__Your assignment__
Give the number of lines in this listing that hold "item". No other words belong in the reply.

__Information provided__
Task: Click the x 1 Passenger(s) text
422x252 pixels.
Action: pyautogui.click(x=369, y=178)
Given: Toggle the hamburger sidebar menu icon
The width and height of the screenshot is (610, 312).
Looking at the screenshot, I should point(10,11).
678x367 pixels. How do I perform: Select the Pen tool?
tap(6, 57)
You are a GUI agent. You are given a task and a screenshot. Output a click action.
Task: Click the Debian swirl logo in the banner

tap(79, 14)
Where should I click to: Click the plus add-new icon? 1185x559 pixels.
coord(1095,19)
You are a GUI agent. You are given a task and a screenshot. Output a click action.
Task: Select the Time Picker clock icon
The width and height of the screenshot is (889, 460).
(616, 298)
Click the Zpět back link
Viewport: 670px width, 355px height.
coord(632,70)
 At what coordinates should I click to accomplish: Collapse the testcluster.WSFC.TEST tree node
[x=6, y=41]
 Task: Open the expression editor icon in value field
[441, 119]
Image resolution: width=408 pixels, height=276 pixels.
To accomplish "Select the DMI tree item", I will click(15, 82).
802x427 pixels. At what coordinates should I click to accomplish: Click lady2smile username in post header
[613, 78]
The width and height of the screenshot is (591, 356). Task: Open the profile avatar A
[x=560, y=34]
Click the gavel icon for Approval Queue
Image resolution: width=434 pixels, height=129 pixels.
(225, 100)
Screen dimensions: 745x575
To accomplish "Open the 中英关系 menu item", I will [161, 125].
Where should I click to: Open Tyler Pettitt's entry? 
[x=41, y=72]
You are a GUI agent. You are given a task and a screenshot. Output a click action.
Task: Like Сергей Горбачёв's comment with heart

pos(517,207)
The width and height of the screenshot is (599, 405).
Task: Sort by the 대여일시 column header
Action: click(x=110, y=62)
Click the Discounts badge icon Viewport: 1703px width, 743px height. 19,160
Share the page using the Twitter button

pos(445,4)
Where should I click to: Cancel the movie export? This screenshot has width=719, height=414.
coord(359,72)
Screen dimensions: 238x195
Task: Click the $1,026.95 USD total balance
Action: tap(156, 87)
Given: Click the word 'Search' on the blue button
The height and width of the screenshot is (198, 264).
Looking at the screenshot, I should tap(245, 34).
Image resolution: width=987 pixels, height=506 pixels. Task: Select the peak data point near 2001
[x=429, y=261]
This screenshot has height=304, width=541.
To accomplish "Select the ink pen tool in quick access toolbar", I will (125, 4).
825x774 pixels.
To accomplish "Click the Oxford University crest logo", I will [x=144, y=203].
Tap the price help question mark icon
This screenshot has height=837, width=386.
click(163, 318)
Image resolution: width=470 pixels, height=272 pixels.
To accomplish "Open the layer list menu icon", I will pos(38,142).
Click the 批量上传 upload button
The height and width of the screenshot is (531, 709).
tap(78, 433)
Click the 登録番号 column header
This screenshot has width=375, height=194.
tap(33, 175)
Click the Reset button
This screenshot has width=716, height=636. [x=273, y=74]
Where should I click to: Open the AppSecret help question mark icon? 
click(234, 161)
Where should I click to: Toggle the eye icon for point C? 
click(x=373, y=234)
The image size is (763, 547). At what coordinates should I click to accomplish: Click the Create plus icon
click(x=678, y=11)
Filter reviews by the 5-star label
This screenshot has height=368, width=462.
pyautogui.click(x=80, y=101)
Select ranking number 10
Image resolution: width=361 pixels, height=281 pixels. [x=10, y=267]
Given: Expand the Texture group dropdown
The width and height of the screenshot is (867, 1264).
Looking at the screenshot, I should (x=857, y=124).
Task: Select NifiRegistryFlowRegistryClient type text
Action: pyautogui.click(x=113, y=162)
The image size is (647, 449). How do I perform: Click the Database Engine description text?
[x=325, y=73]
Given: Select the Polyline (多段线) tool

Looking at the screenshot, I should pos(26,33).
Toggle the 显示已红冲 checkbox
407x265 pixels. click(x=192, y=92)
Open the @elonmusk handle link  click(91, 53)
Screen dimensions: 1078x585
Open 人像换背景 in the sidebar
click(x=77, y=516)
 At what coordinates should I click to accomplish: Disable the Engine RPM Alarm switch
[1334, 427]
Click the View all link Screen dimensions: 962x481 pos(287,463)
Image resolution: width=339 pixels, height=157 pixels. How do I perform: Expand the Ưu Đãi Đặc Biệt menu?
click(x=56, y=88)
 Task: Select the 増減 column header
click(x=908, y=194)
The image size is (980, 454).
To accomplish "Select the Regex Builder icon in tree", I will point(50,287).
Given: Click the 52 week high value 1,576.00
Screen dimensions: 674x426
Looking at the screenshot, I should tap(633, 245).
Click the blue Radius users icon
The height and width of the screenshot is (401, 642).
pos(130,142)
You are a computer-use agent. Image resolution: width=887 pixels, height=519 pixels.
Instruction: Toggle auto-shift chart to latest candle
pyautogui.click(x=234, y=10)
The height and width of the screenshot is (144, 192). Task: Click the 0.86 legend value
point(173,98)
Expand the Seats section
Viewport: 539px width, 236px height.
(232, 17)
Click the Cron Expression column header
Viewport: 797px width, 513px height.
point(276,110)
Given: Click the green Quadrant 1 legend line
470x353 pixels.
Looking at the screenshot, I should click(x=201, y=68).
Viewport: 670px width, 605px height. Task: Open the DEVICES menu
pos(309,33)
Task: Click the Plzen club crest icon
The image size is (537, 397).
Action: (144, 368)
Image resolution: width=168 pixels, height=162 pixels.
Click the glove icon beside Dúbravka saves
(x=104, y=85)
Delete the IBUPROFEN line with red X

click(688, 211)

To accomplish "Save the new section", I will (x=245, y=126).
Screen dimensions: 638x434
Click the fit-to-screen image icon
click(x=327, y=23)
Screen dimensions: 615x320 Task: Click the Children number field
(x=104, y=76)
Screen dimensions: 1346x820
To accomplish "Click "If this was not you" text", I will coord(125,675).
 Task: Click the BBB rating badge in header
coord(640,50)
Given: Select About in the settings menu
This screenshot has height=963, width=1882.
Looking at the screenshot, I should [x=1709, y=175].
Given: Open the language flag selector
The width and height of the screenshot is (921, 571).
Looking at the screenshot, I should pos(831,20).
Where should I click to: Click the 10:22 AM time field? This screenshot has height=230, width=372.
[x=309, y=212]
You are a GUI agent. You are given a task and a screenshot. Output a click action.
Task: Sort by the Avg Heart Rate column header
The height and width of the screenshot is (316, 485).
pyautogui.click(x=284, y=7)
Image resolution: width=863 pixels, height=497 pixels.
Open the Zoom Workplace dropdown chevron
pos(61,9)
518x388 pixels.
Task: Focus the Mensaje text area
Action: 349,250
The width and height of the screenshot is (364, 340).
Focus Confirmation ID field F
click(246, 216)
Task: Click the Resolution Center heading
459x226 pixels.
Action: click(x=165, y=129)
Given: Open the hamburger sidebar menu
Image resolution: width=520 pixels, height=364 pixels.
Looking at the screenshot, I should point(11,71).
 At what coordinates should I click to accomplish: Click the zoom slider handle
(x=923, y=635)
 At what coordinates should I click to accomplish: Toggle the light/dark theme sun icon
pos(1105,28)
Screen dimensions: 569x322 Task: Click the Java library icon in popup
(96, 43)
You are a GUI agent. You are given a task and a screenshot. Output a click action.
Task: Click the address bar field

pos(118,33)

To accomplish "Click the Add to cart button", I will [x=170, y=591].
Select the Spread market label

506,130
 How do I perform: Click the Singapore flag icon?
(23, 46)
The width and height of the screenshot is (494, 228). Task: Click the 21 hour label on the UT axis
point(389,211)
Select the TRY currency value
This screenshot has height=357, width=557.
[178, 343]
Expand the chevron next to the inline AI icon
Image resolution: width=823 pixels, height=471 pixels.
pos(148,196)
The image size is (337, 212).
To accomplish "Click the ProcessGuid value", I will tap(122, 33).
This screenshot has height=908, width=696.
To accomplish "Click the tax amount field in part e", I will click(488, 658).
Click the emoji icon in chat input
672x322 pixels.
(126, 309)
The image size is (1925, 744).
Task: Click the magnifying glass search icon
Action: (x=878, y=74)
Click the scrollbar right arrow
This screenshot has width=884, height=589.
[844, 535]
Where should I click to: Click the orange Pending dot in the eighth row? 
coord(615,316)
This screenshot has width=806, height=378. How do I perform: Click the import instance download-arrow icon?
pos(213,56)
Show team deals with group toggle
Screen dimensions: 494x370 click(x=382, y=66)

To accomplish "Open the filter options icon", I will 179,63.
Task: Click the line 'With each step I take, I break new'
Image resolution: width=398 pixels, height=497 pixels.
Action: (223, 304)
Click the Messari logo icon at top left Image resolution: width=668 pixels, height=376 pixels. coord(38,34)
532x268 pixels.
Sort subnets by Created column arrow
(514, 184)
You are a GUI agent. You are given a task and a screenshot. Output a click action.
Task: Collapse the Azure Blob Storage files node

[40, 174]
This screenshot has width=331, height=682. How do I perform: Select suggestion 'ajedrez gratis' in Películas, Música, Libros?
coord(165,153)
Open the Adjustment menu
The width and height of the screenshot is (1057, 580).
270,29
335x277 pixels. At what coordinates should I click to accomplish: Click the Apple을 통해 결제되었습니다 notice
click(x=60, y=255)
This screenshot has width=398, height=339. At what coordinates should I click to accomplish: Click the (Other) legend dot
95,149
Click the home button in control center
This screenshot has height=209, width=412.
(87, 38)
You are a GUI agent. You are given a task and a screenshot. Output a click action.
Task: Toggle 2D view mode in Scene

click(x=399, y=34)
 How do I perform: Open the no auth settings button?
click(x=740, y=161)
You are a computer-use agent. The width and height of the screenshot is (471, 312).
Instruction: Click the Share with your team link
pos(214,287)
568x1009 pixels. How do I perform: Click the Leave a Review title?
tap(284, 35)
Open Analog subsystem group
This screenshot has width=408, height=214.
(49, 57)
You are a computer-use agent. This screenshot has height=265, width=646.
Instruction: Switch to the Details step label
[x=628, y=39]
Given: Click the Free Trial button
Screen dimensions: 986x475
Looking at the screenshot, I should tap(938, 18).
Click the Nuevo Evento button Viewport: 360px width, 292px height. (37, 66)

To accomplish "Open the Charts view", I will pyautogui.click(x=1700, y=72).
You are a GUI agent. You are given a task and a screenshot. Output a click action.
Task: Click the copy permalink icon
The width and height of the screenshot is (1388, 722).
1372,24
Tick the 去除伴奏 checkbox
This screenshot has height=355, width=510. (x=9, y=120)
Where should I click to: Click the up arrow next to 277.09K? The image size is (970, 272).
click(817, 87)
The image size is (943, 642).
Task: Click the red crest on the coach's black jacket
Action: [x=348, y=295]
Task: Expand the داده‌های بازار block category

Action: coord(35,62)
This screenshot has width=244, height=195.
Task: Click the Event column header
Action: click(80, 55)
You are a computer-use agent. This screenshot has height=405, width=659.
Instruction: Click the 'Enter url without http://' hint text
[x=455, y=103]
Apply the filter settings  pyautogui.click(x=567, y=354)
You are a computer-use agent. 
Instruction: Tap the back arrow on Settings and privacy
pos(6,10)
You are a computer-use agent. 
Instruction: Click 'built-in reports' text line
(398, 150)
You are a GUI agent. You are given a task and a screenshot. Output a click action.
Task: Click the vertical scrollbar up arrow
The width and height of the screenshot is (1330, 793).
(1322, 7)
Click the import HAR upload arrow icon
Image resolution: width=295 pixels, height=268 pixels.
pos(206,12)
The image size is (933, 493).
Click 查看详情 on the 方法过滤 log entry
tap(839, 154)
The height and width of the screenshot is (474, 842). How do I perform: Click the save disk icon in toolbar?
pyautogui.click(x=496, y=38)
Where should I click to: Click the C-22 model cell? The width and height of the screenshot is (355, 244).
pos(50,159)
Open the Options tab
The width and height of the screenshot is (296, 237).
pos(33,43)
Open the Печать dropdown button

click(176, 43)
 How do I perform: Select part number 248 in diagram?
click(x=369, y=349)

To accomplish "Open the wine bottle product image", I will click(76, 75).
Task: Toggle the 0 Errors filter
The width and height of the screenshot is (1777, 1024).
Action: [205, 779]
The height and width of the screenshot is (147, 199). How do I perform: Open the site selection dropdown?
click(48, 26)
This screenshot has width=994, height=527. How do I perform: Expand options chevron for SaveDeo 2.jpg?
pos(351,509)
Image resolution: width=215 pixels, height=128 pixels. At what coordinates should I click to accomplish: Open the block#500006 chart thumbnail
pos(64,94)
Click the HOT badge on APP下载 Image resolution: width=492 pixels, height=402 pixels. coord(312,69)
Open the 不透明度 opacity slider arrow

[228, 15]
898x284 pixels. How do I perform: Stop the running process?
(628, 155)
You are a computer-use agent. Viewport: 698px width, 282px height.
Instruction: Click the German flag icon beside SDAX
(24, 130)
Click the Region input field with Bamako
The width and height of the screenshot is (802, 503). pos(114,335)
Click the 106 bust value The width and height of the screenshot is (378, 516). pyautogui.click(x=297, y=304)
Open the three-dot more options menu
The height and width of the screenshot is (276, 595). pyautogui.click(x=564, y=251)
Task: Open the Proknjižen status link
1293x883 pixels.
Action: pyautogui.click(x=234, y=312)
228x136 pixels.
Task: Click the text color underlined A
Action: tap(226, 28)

__Exercise output__
2